• TASK STATEMENT:
Your job is to return every line in the data holding the string "Enable".

============================================================

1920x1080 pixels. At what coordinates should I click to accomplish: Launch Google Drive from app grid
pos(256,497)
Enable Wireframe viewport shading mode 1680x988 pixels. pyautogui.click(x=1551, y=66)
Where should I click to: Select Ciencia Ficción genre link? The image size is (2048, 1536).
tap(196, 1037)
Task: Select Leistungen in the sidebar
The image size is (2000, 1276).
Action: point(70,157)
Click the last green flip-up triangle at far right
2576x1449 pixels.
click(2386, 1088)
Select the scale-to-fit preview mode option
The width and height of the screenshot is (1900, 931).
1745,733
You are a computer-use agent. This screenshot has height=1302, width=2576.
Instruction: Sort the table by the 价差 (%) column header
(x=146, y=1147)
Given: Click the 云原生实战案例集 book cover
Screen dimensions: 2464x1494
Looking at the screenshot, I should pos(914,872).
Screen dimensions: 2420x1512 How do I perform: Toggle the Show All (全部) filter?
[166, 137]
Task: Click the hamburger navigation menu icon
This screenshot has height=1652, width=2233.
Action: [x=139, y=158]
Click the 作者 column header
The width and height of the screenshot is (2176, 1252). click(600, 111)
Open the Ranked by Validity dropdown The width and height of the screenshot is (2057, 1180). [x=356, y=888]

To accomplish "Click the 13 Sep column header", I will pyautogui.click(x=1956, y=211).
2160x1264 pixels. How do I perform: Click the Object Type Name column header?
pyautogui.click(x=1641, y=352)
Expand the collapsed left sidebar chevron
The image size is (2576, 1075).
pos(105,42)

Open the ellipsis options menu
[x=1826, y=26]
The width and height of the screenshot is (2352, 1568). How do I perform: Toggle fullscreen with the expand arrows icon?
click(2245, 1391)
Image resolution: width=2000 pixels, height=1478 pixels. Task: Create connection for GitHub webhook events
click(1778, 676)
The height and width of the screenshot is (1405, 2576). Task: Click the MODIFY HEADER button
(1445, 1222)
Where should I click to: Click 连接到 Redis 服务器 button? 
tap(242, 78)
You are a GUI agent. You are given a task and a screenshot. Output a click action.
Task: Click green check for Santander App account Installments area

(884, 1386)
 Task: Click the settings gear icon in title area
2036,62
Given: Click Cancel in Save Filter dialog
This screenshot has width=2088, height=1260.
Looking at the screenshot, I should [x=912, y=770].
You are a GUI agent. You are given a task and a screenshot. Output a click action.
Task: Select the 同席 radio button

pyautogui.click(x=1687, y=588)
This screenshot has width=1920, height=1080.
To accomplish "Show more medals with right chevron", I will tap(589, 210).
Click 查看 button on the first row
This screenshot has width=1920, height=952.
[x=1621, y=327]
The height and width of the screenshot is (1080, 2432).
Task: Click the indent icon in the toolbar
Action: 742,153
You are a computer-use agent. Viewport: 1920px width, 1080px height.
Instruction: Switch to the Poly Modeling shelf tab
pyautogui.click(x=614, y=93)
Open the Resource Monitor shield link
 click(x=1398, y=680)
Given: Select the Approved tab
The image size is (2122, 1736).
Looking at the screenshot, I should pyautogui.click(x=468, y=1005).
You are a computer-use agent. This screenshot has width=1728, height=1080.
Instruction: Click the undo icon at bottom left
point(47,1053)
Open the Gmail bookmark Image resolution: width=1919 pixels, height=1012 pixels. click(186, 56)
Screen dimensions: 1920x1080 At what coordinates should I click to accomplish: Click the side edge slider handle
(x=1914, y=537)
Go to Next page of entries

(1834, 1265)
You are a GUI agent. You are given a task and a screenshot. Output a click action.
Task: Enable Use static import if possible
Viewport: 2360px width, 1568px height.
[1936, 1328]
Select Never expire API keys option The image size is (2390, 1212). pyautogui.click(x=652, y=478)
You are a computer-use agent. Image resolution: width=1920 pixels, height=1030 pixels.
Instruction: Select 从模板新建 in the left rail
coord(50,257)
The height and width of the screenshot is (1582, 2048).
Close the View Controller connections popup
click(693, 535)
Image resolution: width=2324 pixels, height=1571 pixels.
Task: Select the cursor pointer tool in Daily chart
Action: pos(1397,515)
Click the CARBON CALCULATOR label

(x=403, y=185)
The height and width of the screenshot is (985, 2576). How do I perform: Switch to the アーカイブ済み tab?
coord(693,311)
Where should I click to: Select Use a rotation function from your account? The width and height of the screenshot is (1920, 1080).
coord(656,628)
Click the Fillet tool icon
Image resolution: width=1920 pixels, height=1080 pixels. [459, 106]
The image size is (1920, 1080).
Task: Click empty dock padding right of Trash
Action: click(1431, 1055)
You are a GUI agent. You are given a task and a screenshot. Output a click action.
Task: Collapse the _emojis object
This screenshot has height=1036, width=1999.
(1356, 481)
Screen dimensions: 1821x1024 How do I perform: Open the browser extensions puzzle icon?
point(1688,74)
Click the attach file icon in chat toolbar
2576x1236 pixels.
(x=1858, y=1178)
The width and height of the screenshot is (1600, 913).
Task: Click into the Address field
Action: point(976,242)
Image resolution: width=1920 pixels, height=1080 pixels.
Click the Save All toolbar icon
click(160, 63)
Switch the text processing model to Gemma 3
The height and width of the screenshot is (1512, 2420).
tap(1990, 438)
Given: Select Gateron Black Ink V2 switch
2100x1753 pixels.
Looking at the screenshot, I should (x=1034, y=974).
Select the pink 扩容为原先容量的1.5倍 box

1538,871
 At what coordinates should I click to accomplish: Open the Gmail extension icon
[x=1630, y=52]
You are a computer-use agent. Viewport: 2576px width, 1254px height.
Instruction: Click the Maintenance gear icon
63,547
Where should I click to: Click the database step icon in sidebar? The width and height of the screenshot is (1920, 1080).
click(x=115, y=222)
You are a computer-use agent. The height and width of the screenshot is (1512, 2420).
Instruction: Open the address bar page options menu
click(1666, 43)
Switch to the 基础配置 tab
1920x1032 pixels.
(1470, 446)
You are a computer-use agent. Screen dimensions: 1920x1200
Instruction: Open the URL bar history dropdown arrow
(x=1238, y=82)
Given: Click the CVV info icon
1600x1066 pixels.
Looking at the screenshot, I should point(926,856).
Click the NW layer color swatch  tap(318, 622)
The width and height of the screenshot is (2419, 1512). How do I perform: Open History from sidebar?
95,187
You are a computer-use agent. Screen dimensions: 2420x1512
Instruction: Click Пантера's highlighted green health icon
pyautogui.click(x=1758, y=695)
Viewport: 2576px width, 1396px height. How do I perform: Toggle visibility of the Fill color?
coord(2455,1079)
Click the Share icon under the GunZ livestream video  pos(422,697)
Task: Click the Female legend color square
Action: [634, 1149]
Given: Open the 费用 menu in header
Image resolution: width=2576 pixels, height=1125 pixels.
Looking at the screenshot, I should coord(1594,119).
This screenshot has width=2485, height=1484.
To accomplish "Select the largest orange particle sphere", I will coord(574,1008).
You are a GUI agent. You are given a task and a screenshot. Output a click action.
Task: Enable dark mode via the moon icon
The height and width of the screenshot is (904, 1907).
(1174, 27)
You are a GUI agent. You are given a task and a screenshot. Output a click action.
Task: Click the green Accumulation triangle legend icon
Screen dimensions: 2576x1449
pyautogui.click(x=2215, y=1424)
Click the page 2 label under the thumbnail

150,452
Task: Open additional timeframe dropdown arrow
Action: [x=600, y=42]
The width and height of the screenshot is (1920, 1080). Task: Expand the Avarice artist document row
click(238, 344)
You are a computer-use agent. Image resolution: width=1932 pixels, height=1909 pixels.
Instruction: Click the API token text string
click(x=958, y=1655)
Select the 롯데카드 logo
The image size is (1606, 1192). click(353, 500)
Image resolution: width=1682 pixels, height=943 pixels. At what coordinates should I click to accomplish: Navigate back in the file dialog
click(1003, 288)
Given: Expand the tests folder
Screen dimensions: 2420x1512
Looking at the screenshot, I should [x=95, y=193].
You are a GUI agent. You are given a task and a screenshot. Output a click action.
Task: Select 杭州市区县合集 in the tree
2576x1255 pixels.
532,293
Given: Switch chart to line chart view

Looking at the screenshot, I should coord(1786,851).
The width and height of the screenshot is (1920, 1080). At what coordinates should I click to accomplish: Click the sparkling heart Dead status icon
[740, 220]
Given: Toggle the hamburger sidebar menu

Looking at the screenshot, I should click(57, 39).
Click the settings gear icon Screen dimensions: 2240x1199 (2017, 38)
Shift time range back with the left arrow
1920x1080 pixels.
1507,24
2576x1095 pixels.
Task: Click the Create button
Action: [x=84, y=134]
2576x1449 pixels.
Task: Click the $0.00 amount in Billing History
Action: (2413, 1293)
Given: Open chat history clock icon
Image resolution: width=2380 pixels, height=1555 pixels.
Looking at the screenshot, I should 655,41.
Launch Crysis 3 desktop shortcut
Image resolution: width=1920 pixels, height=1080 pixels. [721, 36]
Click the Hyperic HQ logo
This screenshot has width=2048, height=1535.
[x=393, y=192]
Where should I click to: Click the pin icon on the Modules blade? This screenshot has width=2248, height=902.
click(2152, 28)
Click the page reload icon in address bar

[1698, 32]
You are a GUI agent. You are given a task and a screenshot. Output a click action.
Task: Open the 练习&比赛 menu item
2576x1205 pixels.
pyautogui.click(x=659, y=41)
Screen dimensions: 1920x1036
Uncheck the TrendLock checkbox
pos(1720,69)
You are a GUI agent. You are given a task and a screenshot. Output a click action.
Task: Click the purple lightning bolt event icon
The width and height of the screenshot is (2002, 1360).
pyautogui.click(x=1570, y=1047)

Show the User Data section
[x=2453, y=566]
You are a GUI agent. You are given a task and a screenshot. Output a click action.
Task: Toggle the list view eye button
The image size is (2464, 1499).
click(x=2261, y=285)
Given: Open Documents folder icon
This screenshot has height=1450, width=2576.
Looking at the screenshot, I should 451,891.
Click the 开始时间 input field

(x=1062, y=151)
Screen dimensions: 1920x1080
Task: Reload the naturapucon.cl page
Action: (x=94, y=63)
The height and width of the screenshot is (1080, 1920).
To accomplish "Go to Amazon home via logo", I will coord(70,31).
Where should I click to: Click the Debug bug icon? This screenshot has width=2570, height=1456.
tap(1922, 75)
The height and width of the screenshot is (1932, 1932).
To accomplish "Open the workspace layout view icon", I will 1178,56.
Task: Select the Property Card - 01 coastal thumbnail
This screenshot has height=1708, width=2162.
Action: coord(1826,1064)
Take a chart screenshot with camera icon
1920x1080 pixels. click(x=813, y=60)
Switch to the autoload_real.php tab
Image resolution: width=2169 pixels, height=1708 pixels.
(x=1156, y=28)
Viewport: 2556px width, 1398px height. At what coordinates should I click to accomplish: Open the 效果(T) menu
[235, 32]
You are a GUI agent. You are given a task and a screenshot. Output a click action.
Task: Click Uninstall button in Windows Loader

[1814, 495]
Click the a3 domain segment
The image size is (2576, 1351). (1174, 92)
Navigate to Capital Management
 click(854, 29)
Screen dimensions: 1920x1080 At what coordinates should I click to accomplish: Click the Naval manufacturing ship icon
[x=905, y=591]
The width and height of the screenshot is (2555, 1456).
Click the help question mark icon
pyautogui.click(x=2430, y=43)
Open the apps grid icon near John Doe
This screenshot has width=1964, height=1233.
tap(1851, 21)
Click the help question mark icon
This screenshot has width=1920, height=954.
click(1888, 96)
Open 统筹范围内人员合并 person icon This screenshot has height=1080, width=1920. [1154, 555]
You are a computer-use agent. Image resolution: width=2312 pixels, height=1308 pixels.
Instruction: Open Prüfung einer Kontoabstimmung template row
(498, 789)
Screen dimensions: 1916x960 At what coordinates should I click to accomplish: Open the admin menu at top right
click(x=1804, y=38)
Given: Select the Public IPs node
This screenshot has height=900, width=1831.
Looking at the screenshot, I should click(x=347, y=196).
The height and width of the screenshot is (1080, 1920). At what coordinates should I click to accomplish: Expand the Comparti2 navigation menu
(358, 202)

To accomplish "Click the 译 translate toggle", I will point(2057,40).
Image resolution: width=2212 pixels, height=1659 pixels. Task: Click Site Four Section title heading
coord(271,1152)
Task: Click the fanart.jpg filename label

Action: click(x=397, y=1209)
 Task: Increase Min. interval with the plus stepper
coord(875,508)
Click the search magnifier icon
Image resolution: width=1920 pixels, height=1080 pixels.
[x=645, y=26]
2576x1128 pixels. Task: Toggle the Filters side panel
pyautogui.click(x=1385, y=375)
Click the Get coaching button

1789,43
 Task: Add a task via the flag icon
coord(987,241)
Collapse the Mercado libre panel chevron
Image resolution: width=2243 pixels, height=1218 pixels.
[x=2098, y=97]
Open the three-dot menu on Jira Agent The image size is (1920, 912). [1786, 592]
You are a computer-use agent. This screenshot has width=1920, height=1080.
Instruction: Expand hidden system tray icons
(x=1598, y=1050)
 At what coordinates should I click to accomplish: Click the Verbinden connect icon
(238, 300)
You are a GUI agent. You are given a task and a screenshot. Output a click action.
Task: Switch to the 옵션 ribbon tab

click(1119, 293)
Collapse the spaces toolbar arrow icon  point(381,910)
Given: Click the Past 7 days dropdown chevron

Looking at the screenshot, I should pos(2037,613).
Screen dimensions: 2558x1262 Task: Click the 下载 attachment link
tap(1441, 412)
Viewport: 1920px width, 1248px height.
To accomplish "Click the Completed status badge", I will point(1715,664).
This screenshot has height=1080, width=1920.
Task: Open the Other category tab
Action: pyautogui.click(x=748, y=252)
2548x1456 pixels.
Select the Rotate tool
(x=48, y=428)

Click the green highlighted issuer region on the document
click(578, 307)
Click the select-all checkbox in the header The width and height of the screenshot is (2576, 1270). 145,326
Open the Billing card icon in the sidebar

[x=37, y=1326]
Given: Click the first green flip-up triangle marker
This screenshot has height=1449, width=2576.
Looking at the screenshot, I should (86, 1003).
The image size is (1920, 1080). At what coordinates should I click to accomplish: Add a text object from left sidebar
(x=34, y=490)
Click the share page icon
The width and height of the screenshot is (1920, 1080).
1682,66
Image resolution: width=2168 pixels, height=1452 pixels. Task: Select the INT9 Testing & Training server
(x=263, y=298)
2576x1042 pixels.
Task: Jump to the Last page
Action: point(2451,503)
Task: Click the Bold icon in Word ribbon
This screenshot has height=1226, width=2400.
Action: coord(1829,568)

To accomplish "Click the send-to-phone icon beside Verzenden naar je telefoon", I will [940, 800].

============================================================

• TASK RESPONSE:
Enable Wireframe viewport shading mode 1680x988 pixels. pyautogui.click(x=1551, y=66)
Task: Enable Use static import if possible
Task: Enable dark mode via the moon icon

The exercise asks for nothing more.